▶ EXERCISE:
Copy the items exactly, starting with the line that contains "Find the location of a" and running through the end of the items, both ends included.

▶ MATERIAL SUPPLIED:
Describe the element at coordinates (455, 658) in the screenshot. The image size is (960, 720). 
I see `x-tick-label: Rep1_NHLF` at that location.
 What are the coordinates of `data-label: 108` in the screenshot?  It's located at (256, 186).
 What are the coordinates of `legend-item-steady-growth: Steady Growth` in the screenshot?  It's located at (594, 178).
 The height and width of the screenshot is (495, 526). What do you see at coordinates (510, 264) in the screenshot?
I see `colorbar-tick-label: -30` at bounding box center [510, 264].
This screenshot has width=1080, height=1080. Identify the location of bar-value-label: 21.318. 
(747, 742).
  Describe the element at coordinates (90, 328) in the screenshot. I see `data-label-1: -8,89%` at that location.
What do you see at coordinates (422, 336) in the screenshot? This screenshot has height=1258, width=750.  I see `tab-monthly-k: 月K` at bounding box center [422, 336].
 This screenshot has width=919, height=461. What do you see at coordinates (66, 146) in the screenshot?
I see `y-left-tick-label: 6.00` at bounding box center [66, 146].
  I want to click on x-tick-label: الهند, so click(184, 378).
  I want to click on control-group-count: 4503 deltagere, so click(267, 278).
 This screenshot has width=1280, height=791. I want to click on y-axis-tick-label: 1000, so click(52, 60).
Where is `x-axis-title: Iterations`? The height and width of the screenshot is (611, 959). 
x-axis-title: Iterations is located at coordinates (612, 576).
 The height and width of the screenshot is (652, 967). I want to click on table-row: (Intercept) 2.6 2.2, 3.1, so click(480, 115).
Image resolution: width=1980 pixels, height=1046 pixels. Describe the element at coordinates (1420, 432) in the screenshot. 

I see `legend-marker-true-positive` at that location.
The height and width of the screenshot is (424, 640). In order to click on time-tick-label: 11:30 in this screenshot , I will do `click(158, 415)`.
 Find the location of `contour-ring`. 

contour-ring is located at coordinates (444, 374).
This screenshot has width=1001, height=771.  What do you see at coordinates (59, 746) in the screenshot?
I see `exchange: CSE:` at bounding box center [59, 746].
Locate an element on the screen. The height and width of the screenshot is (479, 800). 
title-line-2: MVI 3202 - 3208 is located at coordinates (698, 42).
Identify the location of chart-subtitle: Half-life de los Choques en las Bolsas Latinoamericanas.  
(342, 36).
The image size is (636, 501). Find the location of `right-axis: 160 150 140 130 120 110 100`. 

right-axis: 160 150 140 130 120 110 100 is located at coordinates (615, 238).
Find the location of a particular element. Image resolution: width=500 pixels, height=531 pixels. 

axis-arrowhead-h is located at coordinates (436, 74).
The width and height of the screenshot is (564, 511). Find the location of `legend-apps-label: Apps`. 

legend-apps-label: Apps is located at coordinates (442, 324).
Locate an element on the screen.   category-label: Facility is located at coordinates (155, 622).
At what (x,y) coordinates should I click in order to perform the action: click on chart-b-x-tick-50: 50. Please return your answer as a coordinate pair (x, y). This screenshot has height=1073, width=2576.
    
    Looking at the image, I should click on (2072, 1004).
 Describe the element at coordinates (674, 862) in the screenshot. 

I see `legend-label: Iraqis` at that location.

▶ YOUR RESPONSE:
Find the location of a particular element. Image resolution: width=500 pixels, height=531 pixels. 

axis-arrowhead-h is located at coordinates (436, 74).
The width and height of the screenshot is (564, 511). Find the location of `legend-apps-label: Apps`. 

legend-apps-label: Apps is located at coordinates (442, 324).
Locate an element on the screen.   category-label: Facility is located at coordinates (155, 622).
At what (x,y) coordinates should I click in order to perform the action: click on chart-b-x-tick-50: 50. Please return your answer as a coordinate pair (x, y). This screenshot has height=1073, width=2576.
    
    Looking at the image, I should click on (2072, 1004).
 Describe the element at coordinates (674, 862) in the screenshot. 

I see `legend-label: Iraqis` at that location.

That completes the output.